Rename "element" to "item" in the listing below, starting at its beginning and ending at the line that contains "description-line: EVIIAAOEAIXEW is". Copy those lines with nothing else changed and the pictures left out.
Start of DATA IN THIS EXERCISE
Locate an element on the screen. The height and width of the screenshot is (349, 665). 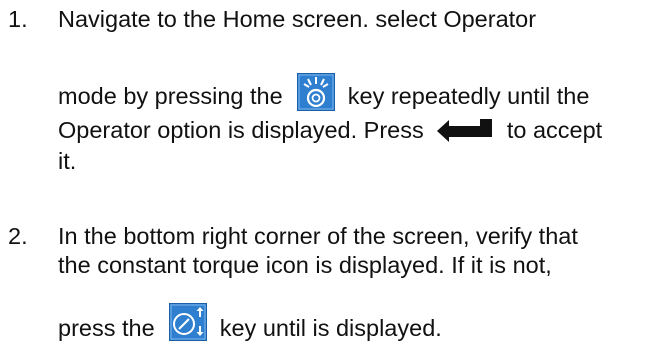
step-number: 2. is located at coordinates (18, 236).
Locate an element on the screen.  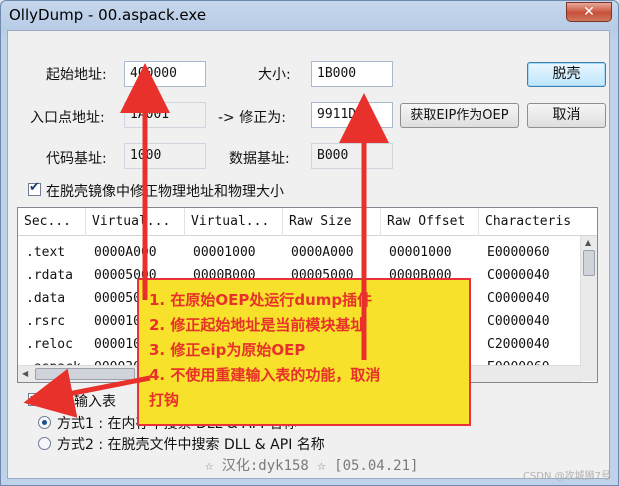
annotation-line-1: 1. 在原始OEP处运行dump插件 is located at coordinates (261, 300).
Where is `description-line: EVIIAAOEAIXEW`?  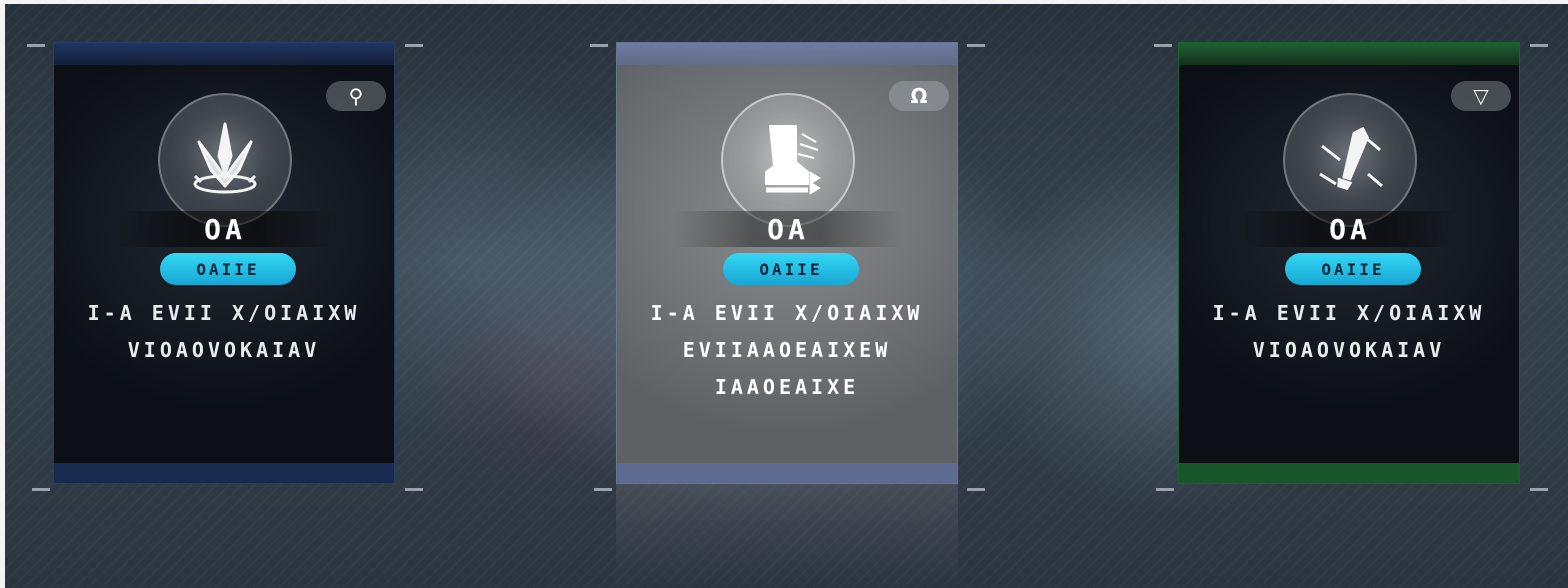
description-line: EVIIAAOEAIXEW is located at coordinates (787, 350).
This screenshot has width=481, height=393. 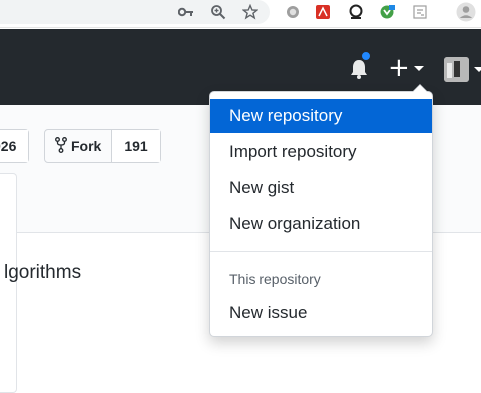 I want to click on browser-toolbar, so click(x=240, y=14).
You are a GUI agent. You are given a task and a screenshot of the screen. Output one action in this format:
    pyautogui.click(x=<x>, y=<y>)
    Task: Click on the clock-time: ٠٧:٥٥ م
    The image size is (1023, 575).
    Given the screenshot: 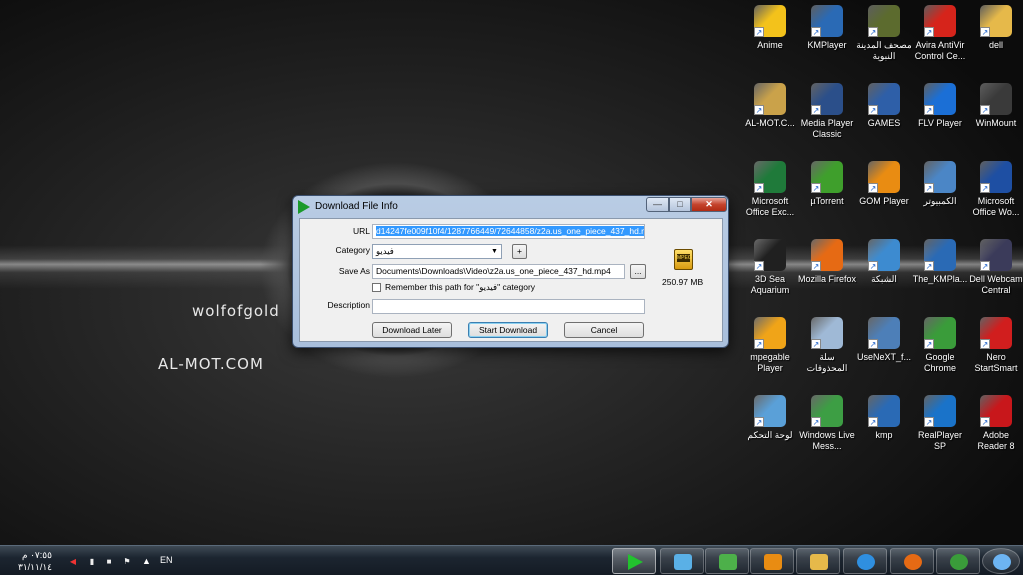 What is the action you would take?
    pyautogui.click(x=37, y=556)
End of DATA IN THIS EXERCISE
◆ TASK SOLUTION
Locate an item on the screen. The height and width of the screenshot is (349, 665). 
step-number: 2. is located at coordinates (18, 236).
Locate an item on the screen.  
annotation-line-1: 1. 在原始OEP处运行dump插件 is located at coordinates (261, 300).
Where is `description-line: EVIIAAOEAIXEW`?  
description-line: EVIIAAOEAIXEW is located at coordinates (787, 350).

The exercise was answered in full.